Safety Nets

Roger Beckley says the first part of homes destroyed by tornados are the windows, allowing wind to enter and wreak havoc. It’s a familiar scenario after tornados devastated western Kentucky on Dec. 10, 2021. Relief efforts were swift as volunteers and donations poured into the affected areas. Two regional companies offer preventative measures to protect people from these types of storms.

Integrity Storm Shelters, owned by Beckley, of Oakland City, Indiana, and Nix Industrial of Poseyville, Indiana, both offer a solution to give homeowners peace of mind if a storm were to hit their home.

“I think a lot of people had their eyes opened with this last tornado,” says Buckley. “Places that they thought was the only safe place they had were not really as safe.”

In 2020, Buckley purchased Integrity, which was founded in 2007 by Dan McKinney and sells underground shelters and residential and commercial safe rooms. Nix, a metal fabricator and industrial contractor that has offered residential safe rooms for nine years, is a fifth-generation family-owned business founded in 1902.

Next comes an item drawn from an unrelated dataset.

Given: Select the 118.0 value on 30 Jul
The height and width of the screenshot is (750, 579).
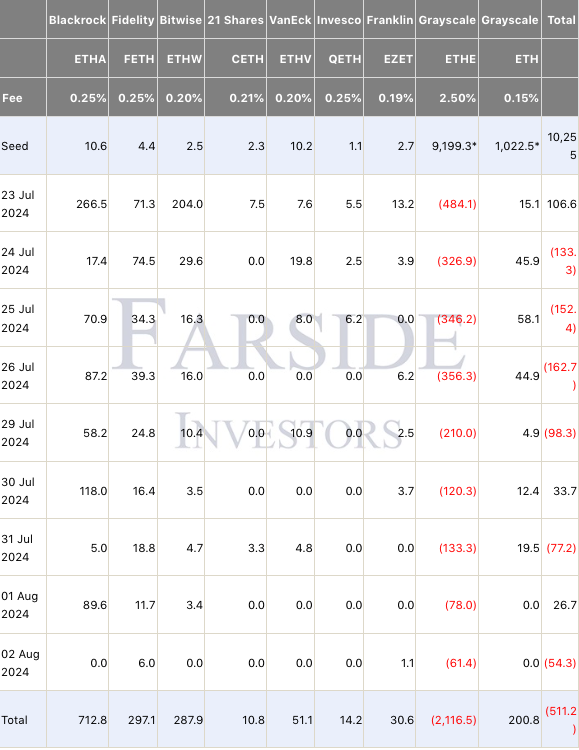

The smallest 4 foot-by-4-foot safe room ranges from $5,000 to $8,000 depending on installment, delivery, material pricing, and the company. Nix fabricates its steel plate and powder-coated rooms in Poseyville, while Integrity’s fiberglass or steel rooms are manufactured by Southern Illinois Storm Shelters in Benton, Illinois.

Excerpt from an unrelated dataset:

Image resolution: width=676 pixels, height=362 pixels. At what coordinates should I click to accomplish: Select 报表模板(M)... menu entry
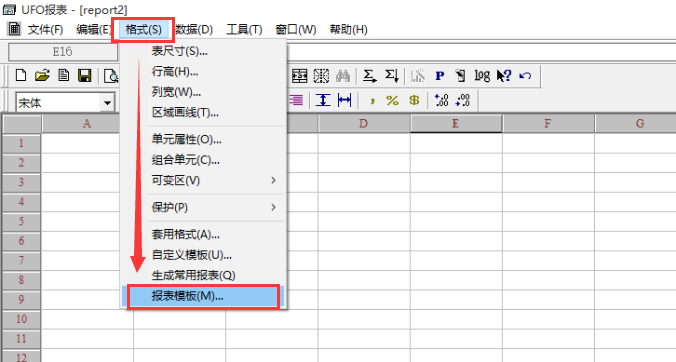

Buckley says the rooms are tested for an F5 tornado at Texas Tech University, and vice president of business development Adam Schmitt adds that each must be anchored into a 6-inch concrete base, so wind can’t get under or into the shelter to move or damage it.

“It’s all about safety and protecting your most valuable assets, being your family,” says Schmitt. “Anything you can do that can … put something else between you and the path of a deadly storm is most important.”